Teks Sumber:
Anak
adalah suatu potensi tumbuh kembang suatu bangsa di masa depan, yang
memiliki sifat dan ciri khusus. Kekhususan ini terletak pada sikap dan
perilakunya di dalam memahami dunia, yang mesti dihadapinya. Oleh
karenanya Anak patut diberi perlindungan secara khusus oleh negara
dengan Undang-Undang. Perkembangan jaman, dan kebutuhan akan
perlindungan anak yang semakin besar mendesak kita untuk memikirkan
secara lebih, akan hak-hak anak karena di bahu merekalah, masa depan
dunia tersandang.
Isi UU Peradilan Anak No. 3 Tahun 1997:
- Batas usia Anak yang diatur dalam peradilan anak adalah 8 hingga 18 tahun Pelaku tindak pidana anak di bawah usia 8 tahun diatur dalam Undang-Undang Peradilan Anak: “Akan diproses penyidikannya, namun dapat diserahkan kembali pada ortunya atau bila tidak dapat dibina lagi diserahkan pada Dep Sosial. “
- Aparat hukum yang menjalankan proses peradilan anak adalah aparat hukum yang mengerti masalah anak terdiri dari Penyidik anak, Penuntut Umum anak, Hakim anak, Hakim Banding anak dan Hakim Kasasi anak.
- Orang tua/wali/orang tua asuh dan petugas kemasyarakatan yang berwenang dapat mendampingi anak selama proses pemeriksaan anak di persidangan.
- Petugas pada Balai Pemasyarakatan (BAPAS)adalah petugas kemasyaratan yang berwenang untuk memberikan hasil penelitian atas segi ekonomi, kehidupan sosial kemasyarakatan dan motivasi anak yang melakukan perbuatan pidana.
- Penjatuhan pidana penjara pada anak dalam perkara anak adalah separoh dari ancaman maksimal orang dewasa
- Masa penahanan anak lebih singkat dari masa penahanan orang dewasa.
- Sidang anak ialah sidang tertutup untuk umum dengan putusan terbuka bagi umum.

Tugas Wajib:
**A)** Menurut teks tentang peradilan anak, berapa batas usia anak yang diatur dalam peradilan anak?
**B)** Tuliskan lanjutan teks tentang peradilan anak, dimulai setelah poin terakhirnya.

Kutipan Data:
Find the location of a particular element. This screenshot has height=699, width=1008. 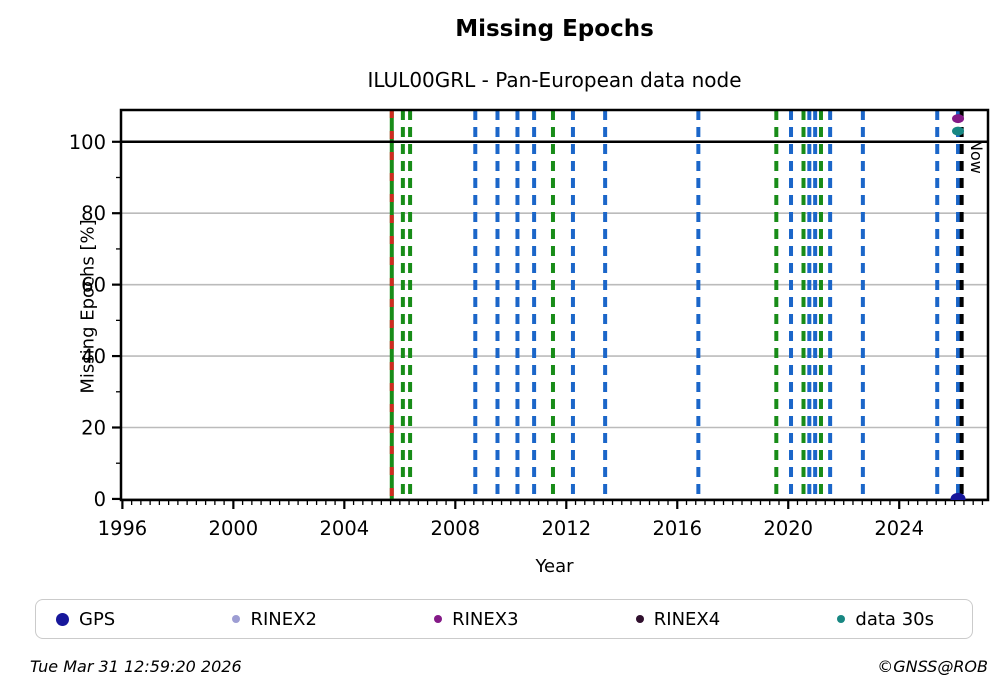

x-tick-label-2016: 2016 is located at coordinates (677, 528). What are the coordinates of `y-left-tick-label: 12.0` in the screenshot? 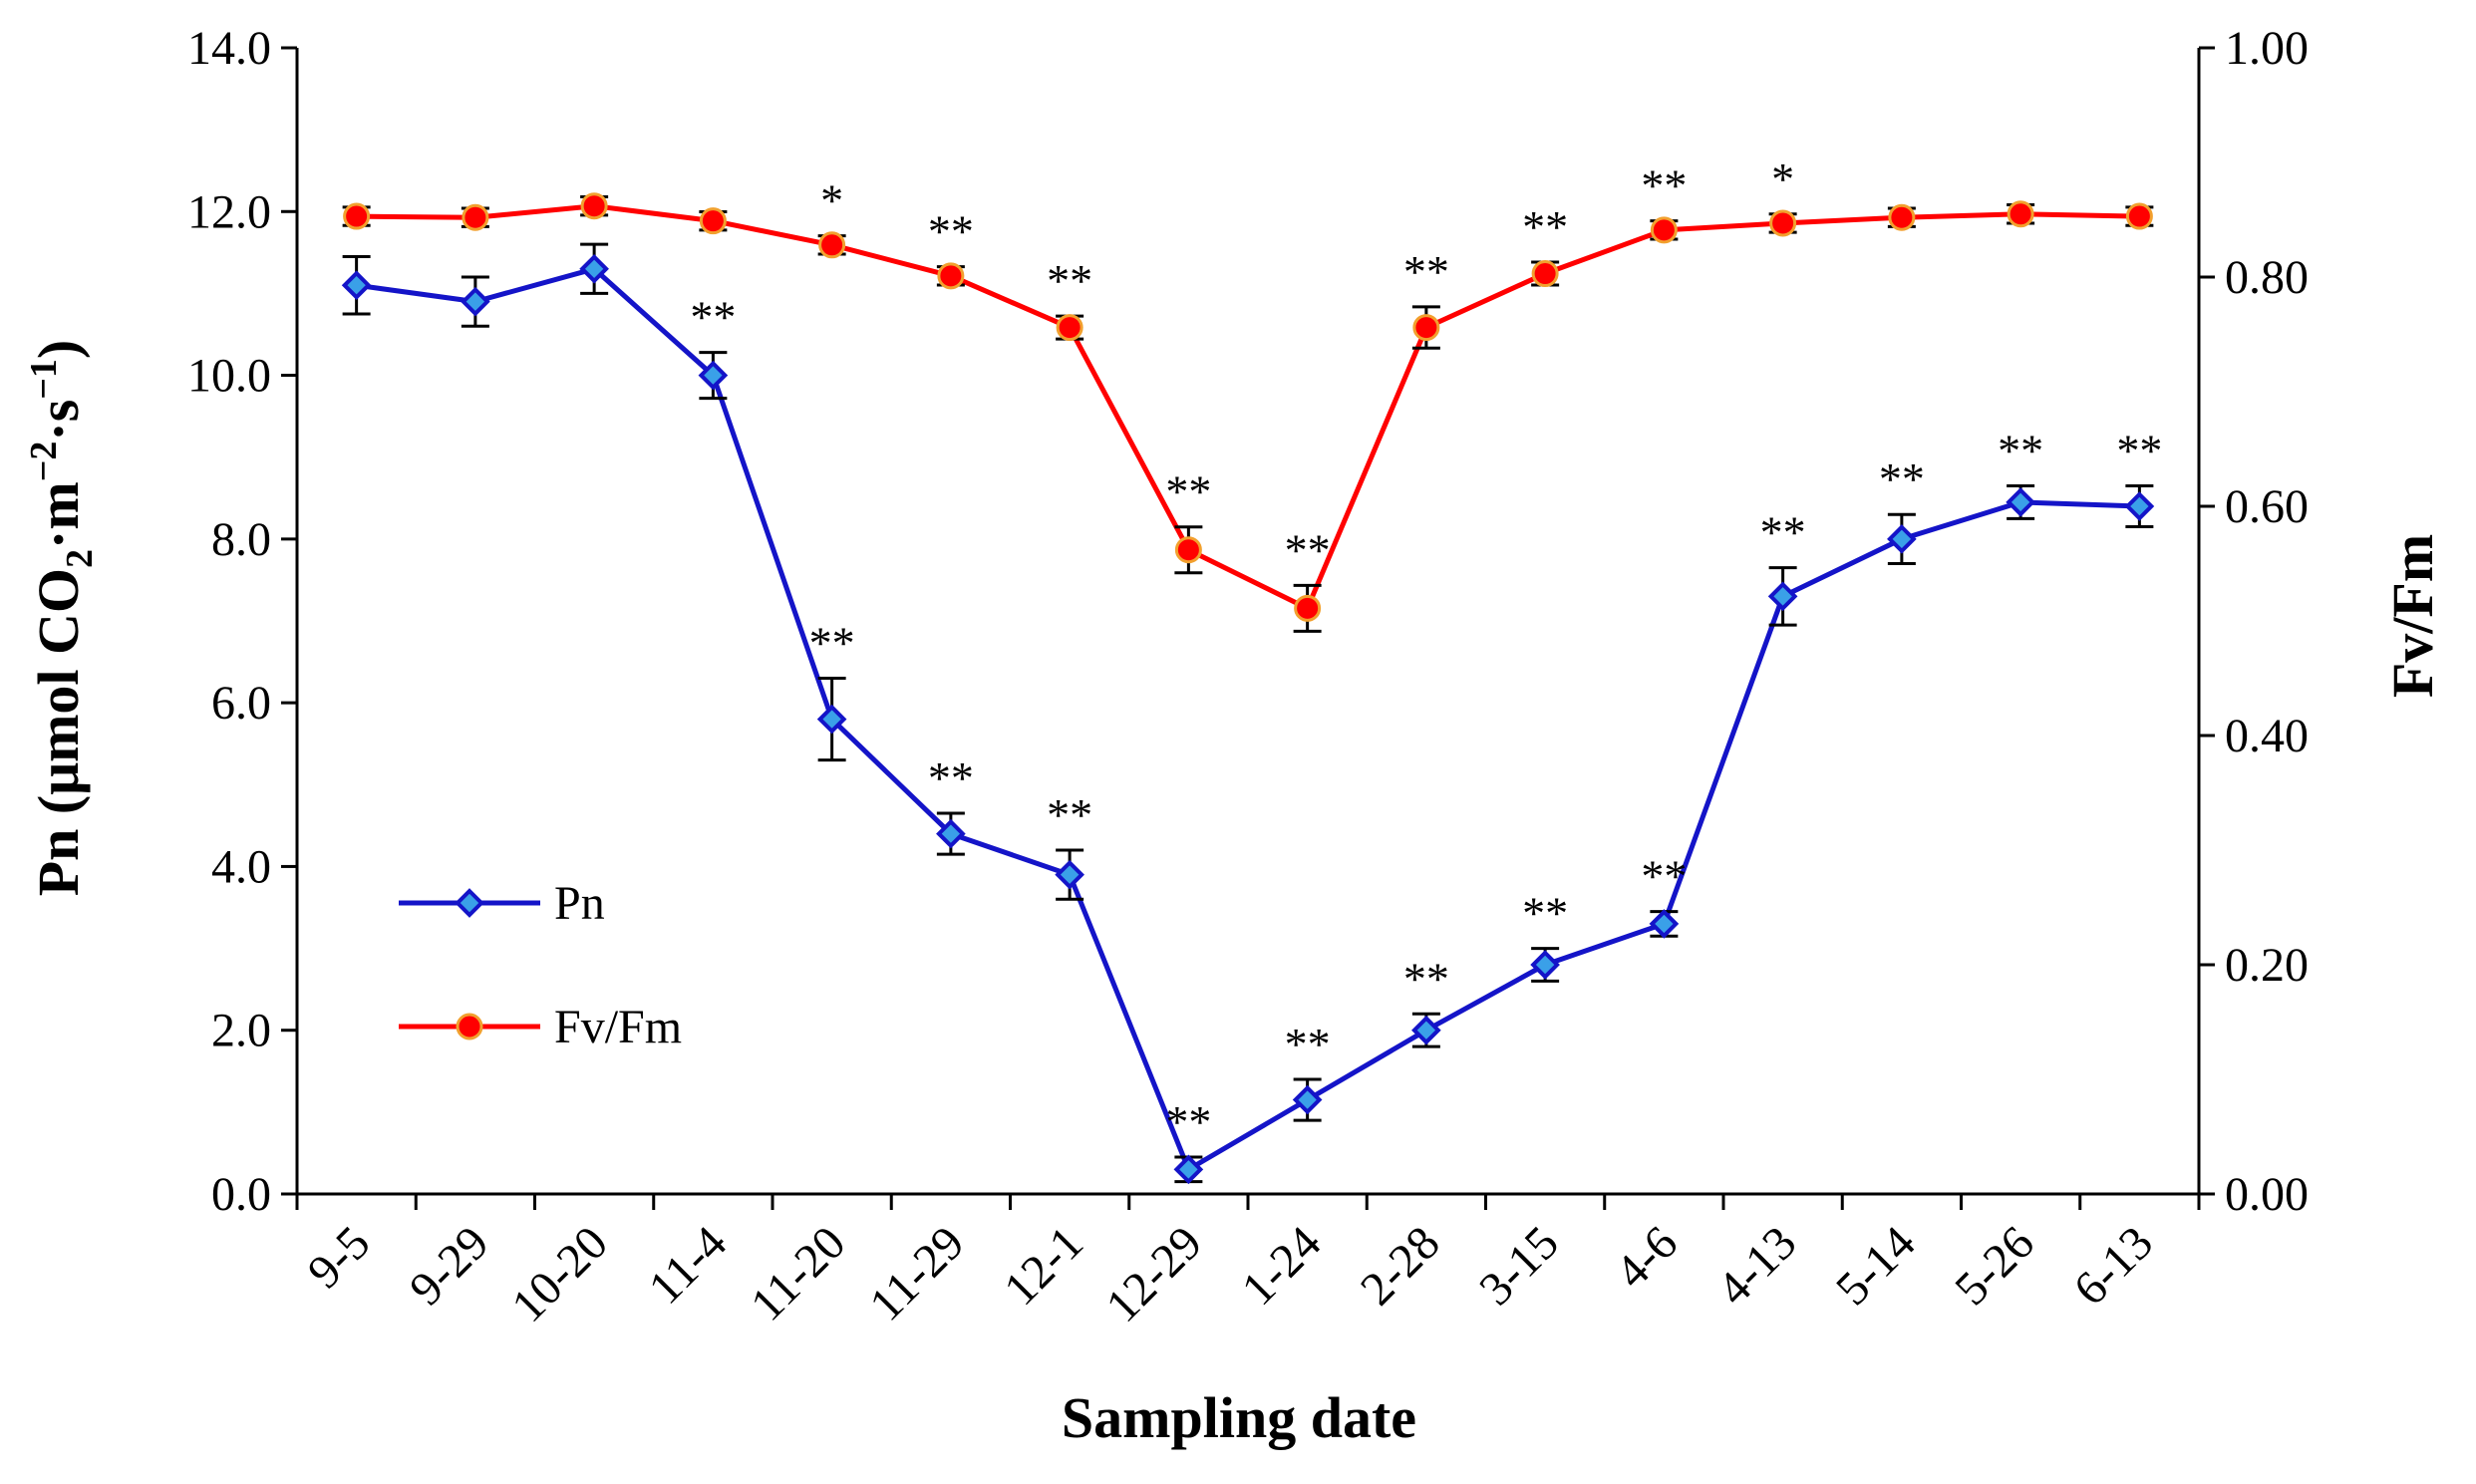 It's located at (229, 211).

==

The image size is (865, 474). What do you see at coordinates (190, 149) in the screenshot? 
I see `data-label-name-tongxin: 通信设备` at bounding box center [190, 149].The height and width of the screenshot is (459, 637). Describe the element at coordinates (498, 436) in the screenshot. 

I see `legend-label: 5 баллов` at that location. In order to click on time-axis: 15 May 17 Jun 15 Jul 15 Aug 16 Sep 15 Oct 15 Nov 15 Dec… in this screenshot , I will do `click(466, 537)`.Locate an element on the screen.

Kunci Jawaban:
**A)** 8 hingga 18 tahun.

**B)**
- Pemberian kesempatan pembebasan bersyarat dengan masa percobaan bagi anak yang menjalani pidana, apabila telah menjalani sekurang-kurangnya sembilan bulan dan telah menjalani 2/3 dari pidana penjara yang dijatuhkan dan berkelakuan baik, serta;
- Adanya kesempatan Anak untuk dilepas dari penjara setelah menjalani hukumannya, dengan permohonan izin dari Kalapas yang menyampaikan permohonannya kepada Menteri Kehakiman dengan permohonan izin agar anak dapat dikeluarkan dari lembaga pemasyarakatan dengan atau tanpa syarat, apabila Kalapas berpendapat bahwa anak negara tidak memerlukan pembinaan lagi setelah menjalani masa pendidikannya dalam lembaga paling sedikit satu tahun dan berkelakuan baik sehingga tidak memerlukan pembinaan lagi.
UU Perlindungan Anak No. 23 Tahun 2002:
- Anak yang diatur dalam UU Perlindungan Anak adalah orang yang belum berusia 18 tahun, termasuk anak yang masih berada dalam kandungan. Hal ini karena UU Perlindungan anak juga melindungi keperdataan anak dimana aturan ini berhubungan dengan aturan dalam Kitab Undang-Undang Hukum Perdata, yakni aturan mengenai Orang, dimana apabila kepentingan anak menghendaki, anak yang berada dalam kandungan seorang perempuan dianggap telah ada, sedangkan anak yang mati pada saat dilahirkan dianggap tidak pernah ada. Jadi Anak di dalam Undang-Undang ini diatur batasan usianya dari sejak dalam kandungan seorang perempuan hingga usia 18 tahun.
- Penangkapan, penahanan atau pidana penjara anak hanya dilakukan sesuai dengan hukum yang berlaku dan sebagai upaya terakhir, apabila upaya lain bagi anak yang melakukan perbuatan pidana, seperti dikembalikan kepada orang tuanya, ataupun diserahkan kepada Departemen Sosial untuk dibina, tidak dapat lagi dilakukan.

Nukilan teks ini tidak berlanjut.